## begin READING PASSAGE

[PATCH] drm/amdgpu: add ring buffer information in devcoredump

Sunil Khatri posted 1 patch 1 year, 11 months ago
There is a newer version of this series
drivers/gpu/drm/amd/amdgpu/amdgpu_reset.c | 21 +++++++++++++++++++++
1 file changed, 21 insertions(+)
[PATCH] drm/amdgpu: add ring buffer information in devcoredump
Posted by Sunil Khatri 1 year, 11 months ago
Add relevant ringbuffer information such as
rptr, wptr, ring name, ring size and also
the ring contents for each ring on a gpu reset.

Signed-off-by: Sunil Khatri <sunil.khatri@amd.com>
---
 drivers/gpu/drm/amd/amdgpu/amdgpu_reset.c | 21 +++++++++++++++++++++
 1 file changed, 21 insertions(+)

## end READING PASSAGE
## begin DATA EXCERPT

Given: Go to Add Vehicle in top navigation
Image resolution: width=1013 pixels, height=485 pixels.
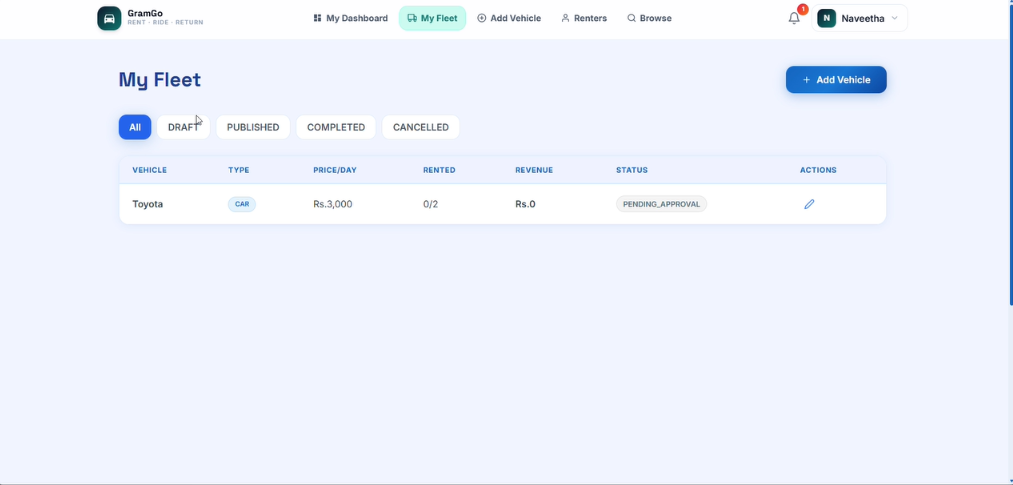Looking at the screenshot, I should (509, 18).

## end DATA EXCERPT

> _THINGS TO DO_:
A. Answer these questions about the patch page, one per line, marked to match:
(i) Which file does the patch change?
(ii) How many insertions does it make?
(iii) On what event is the ring information added?
B. Swap "ring size" for "ring length" in the patch page. Start at the words that have "Sunil Khatri posted" and stop after "a gpu reset.".
C. Does each statement agree with the patch page? Answer yes or no, and quote the words that decide it.
(i) The patch changes two files.
(ii) A newer version of this series exists.
(iii) The added information includes the ring name.
The material comes from another source.

> _ANSWERS TO THE EXERCISE_:
A.
(i) drivers/gpu/drm/amd/amdgpu/amdgpu_reset.c
(ii) 21
(iii) A gpu reset

B.
Sunil Khatri posted 1 patch 1 year, 11 months ago
There is a newer version of this series
drivers/gpu/drm/amd/amdgpu/amdgpu_reset.c | 21 +++++++++++++++++++++
1 file changed, 21 insertions(+)
[PATCH] drm/amdgpu: add ring buffer information in devcoredump
Posted by Sunil Khatri 1 year, 11 months ago
Add relevant ringbuffer information such as
rptr, wptr, ring name, ring length and also
the ring contents for each ring on a gpu reset.

C.
(i) No: "1 file changed, 21 insertions(+)"
(ii) Yes: "There is a newer version of this series"
(iii) Yes: "rptr, wptr, ring name, ring size"